Excluding pictures, reproduce word for word the lines from the one containing "Task: Select the Burnley match radio button" through the end of the material below.

**SOURCE DATA**.
——

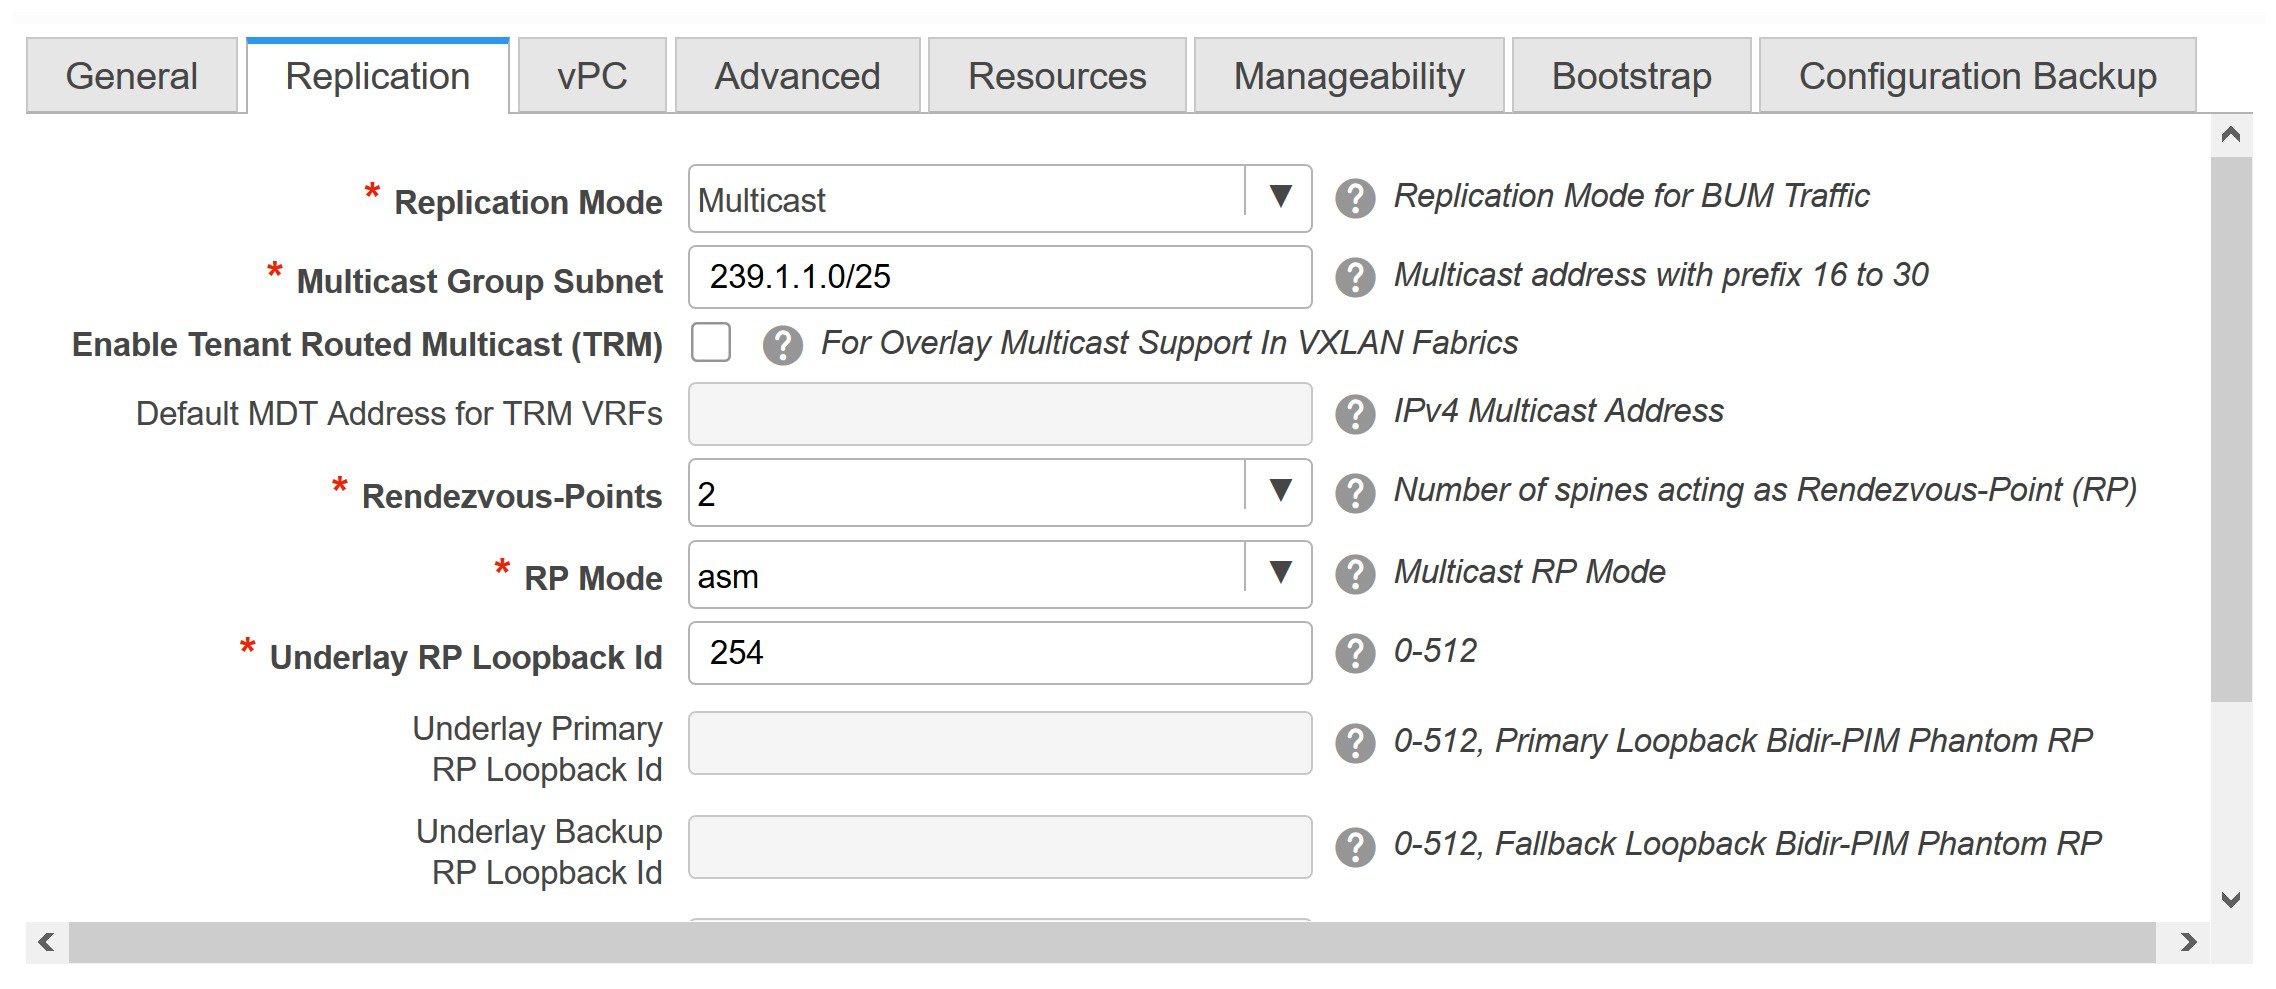The height and width of the screenshot is (989, 2276).
Task: Click the vertical scrollbar down arrow
Action: 2231,899
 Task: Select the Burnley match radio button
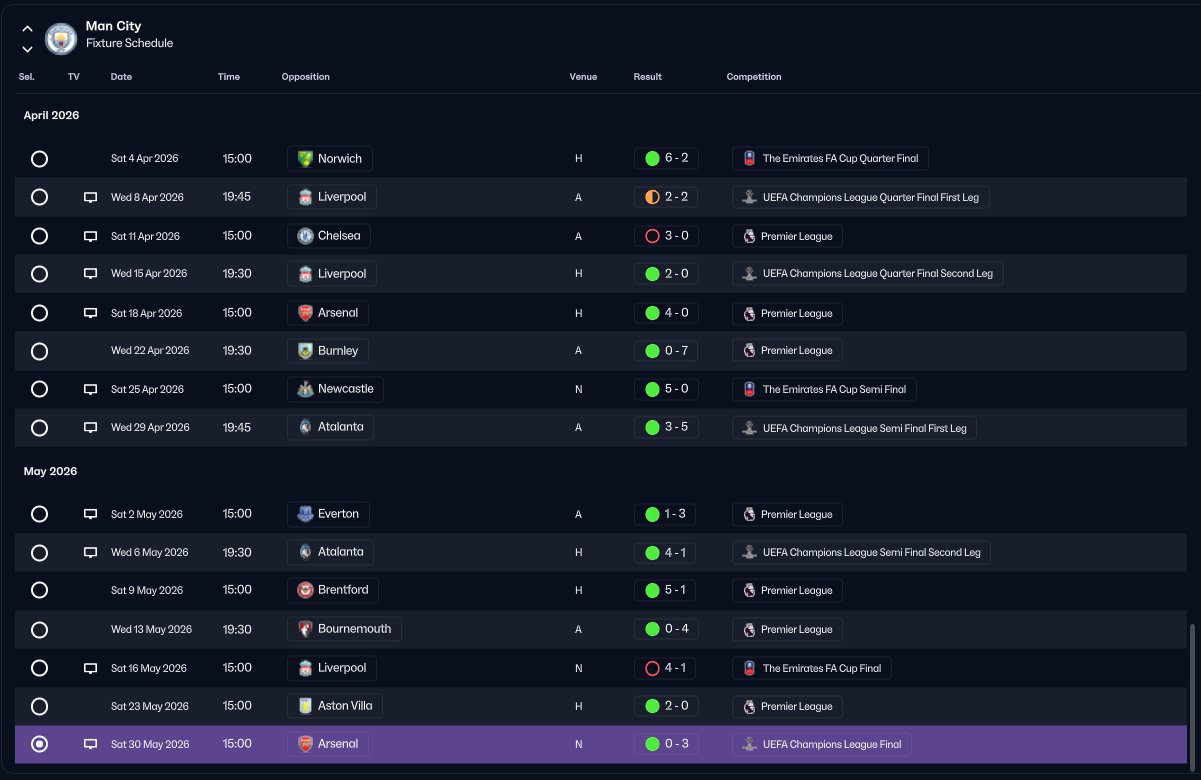[x=39, y=351]
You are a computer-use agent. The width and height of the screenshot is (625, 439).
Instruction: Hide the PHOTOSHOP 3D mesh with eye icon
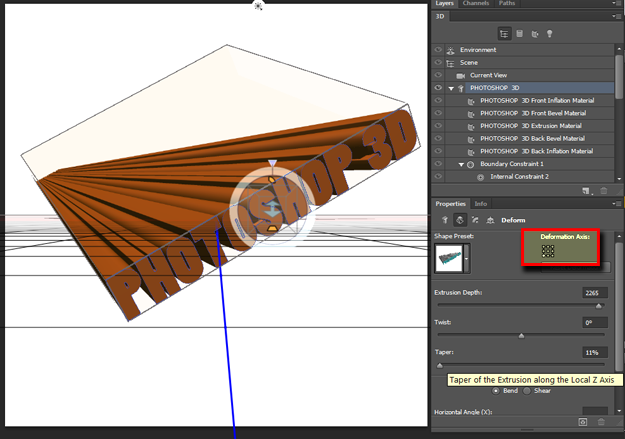(438, 88)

——

**SOLUTION BELOW**.
 Task: Select the Burnley match radio button
[x=39, y=351]
You are a computer-use agent. The width and height of the screenshot is (625, 439).
Instruction: Hide the PHOTOSHOP 3D mesh with eye icon
(438, 88)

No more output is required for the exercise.